Dá-me um copo de cólera e enche meu peito de fúria, que ainda não estou suficientemente indignado. Dá-me um gole de raiva que bata seco no estômago e me faça transpirar ansioso ou me faça chorar. É que a embriaguez do asco não me é suficiente. Ainda estou inibido.
Travado no canto, não reajo. Acostumei-me aos tapas e deboches. Submisso, subserviente, subjugado. Mesmo grande, fui tornado pequeno. E o poder que tenho me foi sendo sugado aos poucos. Quem cresce enredado acostuma-se à limitação dos movimentos e não sabe o que é liberdade.
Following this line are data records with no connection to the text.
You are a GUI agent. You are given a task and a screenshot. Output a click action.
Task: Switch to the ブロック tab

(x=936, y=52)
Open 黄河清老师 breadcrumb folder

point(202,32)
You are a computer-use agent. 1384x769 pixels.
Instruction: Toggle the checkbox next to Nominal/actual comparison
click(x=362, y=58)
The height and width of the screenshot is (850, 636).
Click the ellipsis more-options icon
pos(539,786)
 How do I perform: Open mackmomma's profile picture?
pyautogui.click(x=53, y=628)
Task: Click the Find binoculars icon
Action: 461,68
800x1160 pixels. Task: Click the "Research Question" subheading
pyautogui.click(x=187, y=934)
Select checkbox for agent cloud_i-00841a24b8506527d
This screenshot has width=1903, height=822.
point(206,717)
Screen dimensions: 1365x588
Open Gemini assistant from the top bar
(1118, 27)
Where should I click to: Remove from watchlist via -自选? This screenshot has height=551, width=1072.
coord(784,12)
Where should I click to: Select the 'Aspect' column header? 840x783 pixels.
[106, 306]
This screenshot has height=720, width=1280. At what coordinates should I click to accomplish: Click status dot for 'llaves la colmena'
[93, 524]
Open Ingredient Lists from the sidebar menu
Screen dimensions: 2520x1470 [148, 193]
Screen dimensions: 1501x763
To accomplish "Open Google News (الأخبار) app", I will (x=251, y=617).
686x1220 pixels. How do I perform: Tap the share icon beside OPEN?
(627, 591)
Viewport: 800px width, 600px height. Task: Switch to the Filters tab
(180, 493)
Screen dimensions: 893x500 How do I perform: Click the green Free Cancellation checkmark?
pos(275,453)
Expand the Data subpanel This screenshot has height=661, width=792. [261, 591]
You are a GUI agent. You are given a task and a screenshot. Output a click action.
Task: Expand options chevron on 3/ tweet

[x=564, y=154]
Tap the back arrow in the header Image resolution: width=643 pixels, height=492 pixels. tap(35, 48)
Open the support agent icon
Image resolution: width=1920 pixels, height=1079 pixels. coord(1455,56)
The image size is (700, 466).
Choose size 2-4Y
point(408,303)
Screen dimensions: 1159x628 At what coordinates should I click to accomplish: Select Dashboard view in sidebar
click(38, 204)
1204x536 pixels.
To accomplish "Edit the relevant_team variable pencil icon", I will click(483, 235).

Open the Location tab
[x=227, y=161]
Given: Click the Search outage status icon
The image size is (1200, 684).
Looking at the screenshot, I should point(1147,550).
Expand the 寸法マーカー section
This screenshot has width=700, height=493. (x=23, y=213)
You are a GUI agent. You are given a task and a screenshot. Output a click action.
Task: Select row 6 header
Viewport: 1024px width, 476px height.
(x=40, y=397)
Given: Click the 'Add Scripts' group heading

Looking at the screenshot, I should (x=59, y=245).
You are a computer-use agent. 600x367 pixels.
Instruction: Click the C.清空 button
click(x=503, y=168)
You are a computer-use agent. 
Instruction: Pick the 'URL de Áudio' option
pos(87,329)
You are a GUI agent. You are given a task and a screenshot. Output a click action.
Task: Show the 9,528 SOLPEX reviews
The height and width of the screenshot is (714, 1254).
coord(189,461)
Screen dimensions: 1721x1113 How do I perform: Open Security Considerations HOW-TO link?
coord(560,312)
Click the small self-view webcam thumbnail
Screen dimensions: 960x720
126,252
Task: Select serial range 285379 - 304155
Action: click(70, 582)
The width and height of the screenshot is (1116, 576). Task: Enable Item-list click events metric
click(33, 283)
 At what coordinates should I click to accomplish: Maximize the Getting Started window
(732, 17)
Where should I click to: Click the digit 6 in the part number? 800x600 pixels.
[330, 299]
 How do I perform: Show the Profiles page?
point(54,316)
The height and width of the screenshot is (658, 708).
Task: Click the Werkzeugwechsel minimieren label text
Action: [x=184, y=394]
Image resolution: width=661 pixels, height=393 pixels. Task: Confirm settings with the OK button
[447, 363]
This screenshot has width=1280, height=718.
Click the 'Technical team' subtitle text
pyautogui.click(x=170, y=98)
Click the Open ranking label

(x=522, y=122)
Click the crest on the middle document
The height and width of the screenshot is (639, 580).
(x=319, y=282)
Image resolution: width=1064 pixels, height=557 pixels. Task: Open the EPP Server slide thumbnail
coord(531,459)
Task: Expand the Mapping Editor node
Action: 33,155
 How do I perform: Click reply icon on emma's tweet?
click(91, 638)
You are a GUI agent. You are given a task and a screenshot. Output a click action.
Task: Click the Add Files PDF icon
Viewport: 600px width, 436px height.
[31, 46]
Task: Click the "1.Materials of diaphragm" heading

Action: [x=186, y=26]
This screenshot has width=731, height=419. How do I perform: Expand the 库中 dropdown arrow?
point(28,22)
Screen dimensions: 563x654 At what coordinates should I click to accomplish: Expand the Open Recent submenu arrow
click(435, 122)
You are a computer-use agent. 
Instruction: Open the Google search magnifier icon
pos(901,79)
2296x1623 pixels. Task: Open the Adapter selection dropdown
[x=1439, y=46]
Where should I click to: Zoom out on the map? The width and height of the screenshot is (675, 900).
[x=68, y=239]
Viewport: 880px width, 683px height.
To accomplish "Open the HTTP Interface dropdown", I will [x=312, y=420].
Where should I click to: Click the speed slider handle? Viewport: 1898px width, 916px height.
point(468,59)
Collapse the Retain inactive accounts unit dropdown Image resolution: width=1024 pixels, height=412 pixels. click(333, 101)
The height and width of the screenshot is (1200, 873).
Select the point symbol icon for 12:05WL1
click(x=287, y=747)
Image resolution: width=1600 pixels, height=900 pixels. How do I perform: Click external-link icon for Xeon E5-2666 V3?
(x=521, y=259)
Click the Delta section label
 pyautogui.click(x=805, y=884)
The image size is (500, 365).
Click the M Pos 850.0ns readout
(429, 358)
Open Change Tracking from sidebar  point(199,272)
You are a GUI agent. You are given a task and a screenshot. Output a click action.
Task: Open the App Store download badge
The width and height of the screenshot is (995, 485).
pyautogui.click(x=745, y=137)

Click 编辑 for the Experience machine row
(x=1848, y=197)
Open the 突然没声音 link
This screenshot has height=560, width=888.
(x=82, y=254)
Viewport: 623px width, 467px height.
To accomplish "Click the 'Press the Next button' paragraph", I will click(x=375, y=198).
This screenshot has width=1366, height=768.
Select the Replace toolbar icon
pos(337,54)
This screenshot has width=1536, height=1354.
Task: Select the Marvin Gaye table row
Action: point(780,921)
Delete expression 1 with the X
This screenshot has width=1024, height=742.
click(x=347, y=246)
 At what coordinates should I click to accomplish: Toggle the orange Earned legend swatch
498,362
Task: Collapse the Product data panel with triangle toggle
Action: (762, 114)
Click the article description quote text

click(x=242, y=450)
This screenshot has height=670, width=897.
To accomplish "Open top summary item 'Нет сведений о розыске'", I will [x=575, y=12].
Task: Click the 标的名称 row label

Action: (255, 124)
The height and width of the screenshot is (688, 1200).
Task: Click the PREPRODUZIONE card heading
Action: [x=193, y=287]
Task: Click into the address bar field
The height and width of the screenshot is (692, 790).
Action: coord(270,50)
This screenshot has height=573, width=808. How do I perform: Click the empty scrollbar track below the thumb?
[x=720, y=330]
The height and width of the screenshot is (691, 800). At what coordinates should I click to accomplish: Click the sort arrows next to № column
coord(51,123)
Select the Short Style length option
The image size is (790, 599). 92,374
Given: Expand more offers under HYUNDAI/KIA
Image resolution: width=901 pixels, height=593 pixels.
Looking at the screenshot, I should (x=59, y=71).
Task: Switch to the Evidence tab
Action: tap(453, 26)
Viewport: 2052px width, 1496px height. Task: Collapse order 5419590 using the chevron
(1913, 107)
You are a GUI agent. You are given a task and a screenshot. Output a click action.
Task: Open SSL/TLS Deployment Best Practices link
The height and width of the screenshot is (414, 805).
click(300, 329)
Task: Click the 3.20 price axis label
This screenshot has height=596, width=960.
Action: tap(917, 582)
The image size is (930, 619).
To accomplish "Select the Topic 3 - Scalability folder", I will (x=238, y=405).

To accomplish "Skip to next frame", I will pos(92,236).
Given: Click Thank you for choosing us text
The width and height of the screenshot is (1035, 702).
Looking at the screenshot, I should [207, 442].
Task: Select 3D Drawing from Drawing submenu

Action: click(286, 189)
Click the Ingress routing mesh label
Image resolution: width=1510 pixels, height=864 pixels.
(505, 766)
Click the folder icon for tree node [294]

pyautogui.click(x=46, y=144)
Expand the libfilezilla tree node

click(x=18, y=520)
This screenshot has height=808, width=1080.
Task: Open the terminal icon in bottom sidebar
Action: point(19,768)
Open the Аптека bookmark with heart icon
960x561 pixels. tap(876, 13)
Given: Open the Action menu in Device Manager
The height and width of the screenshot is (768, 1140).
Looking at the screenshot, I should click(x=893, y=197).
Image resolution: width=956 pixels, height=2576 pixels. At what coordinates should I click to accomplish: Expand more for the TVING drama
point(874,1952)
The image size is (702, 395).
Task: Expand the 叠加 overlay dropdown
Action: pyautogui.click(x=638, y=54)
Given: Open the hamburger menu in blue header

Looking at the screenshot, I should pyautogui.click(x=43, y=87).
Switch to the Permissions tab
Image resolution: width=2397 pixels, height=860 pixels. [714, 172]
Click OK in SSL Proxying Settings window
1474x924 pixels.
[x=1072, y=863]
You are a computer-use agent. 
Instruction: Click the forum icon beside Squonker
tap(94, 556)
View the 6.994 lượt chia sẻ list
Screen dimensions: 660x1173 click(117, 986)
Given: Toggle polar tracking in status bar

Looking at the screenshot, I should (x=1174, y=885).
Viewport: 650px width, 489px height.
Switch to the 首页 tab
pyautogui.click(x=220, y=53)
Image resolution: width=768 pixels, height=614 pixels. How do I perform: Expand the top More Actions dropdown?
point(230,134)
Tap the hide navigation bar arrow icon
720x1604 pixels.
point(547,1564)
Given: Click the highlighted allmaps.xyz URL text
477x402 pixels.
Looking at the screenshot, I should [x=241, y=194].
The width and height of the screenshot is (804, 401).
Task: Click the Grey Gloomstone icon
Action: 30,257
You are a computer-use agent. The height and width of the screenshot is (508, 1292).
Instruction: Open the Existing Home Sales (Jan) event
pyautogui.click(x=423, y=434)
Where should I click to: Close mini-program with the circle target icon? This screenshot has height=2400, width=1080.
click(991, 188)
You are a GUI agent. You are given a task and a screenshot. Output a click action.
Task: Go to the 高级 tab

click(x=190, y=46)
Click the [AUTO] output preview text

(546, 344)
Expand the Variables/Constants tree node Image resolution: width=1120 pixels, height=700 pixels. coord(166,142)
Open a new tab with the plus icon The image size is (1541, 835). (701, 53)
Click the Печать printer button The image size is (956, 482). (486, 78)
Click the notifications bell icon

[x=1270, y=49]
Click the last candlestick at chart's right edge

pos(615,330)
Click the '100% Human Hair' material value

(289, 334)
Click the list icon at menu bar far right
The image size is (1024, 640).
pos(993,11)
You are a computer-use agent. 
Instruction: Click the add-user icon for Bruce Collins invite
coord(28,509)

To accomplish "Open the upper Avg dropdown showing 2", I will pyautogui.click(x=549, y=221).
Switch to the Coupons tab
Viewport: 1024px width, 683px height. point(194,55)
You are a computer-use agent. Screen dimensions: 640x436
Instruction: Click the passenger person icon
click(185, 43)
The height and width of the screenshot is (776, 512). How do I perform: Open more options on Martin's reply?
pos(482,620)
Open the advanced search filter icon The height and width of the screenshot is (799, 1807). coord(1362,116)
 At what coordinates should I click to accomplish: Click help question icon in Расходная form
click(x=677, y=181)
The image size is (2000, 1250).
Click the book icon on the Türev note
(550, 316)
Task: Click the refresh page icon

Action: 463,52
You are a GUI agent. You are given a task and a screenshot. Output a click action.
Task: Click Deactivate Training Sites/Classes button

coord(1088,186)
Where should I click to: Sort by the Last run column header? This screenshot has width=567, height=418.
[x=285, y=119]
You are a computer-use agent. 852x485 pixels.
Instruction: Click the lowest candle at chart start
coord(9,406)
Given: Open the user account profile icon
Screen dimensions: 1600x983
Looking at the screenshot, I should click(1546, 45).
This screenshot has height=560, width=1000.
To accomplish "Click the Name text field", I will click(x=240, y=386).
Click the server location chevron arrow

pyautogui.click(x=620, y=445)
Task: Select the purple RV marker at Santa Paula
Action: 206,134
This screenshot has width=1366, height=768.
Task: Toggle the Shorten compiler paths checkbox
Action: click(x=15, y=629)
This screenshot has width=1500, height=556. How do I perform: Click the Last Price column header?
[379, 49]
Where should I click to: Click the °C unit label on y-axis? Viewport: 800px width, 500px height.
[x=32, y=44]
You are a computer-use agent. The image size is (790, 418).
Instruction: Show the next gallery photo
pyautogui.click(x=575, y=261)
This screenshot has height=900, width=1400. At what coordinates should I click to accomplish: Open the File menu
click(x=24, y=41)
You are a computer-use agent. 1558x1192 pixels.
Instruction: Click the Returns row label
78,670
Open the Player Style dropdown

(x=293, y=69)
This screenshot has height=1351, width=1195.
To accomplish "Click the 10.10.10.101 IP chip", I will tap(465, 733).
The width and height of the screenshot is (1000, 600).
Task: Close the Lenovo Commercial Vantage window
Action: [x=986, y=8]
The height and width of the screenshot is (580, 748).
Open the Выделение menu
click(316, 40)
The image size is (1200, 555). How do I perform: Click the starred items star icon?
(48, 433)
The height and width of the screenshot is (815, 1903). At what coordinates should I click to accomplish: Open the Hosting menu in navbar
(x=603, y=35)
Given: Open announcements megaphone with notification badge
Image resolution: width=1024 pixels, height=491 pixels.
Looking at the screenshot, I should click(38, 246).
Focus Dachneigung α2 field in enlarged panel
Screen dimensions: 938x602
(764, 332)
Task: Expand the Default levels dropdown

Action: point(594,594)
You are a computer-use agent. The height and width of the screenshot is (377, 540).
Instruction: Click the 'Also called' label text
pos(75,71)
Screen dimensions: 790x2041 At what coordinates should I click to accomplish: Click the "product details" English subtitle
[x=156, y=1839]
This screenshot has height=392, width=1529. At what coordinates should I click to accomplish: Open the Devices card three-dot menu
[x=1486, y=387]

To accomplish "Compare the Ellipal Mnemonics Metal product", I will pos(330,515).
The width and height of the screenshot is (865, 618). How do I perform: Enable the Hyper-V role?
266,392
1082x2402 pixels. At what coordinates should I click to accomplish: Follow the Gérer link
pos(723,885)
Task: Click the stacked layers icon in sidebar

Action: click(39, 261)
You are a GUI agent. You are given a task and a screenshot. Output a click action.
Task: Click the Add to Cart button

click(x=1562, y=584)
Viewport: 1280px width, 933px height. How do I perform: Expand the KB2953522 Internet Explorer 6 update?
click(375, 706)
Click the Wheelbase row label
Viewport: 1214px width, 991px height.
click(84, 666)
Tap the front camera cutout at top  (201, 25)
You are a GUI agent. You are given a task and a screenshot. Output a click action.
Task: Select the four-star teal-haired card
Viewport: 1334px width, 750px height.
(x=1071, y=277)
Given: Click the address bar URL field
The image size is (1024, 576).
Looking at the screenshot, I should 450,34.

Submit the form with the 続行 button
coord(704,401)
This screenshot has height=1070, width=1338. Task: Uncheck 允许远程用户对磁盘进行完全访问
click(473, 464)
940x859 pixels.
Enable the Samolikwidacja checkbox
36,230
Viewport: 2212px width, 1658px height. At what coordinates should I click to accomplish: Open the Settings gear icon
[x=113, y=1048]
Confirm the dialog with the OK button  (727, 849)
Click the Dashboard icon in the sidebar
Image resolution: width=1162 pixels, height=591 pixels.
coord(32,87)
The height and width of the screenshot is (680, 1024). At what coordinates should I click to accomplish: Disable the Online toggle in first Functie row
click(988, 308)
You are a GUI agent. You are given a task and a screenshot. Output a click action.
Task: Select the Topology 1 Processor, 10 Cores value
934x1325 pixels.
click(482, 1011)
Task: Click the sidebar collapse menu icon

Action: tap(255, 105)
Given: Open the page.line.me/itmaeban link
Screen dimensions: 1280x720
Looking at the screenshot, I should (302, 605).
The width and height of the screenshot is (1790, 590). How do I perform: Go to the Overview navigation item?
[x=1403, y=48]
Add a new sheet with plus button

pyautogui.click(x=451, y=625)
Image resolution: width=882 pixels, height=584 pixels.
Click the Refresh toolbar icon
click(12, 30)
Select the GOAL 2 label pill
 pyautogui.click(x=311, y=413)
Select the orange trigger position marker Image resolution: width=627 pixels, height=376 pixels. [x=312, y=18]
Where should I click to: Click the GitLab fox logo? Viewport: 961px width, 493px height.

Sofrendo, sempre ri e sorri – de alegria e nervoso.
Hoje vivo dividido e minha alegria é furtiva. Por tamanha opressão, encontro-me confuso, dividido, desesperançado. Em mim há gritos da barbárie que vez e outra emerge (ou na qual me submerjo). Tenho medo.
Minha cura está numa taça de indignação. Só ela pode me fazer levantar e reunir forças para a grande libertação. Embriagado, posso tomar a faca e cortar minha própria carne para extirpar o mal que nela cresceu; típica anestesia de cirurgias rudimentares. Nada drástico para quem é rude. Nunca fui civilizado, só domesticado. Quem me vê em margens plácidas imagina que vim de berço esplêndido, mas sou feroz.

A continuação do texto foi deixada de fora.